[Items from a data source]
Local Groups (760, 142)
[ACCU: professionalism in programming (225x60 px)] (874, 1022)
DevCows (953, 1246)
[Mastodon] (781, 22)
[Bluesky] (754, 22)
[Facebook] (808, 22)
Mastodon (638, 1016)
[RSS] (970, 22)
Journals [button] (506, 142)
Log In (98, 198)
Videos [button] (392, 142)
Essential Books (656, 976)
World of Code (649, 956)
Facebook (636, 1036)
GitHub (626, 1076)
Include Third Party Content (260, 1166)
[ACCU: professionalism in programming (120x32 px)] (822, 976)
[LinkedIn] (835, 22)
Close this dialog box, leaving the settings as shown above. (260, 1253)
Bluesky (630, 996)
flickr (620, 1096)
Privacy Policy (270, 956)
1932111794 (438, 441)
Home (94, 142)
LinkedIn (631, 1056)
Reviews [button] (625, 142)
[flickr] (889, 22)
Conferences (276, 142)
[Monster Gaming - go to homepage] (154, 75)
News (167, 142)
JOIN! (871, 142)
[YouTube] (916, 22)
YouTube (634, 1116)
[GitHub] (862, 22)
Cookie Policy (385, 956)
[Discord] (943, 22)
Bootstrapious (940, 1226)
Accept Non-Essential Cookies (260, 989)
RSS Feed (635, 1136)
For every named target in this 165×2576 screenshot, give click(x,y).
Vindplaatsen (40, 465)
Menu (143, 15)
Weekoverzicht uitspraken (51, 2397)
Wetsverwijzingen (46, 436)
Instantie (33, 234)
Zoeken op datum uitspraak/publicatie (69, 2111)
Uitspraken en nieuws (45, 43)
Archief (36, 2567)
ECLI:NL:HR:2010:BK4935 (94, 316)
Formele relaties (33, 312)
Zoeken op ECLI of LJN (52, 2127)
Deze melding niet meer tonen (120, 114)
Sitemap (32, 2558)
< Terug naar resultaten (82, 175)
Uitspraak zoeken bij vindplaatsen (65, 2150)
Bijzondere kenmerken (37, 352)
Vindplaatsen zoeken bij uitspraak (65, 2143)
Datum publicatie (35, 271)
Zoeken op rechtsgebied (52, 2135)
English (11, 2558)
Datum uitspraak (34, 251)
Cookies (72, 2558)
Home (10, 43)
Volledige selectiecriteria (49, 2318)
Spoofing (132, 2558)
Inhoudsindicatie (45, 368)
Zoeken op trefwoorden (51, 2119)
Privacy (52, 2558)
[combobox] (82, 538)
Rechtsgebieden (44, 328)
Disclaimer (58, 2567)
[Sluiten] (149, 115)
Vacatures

▶ _WHAT IS BEING ASKED_
Which lines above contain the word "Cookies"? Copy all of them.

▶ _WRITTEN ANSWER_
Accept Non-Essential Cookies (260, 989)
Cookies (72, 2558)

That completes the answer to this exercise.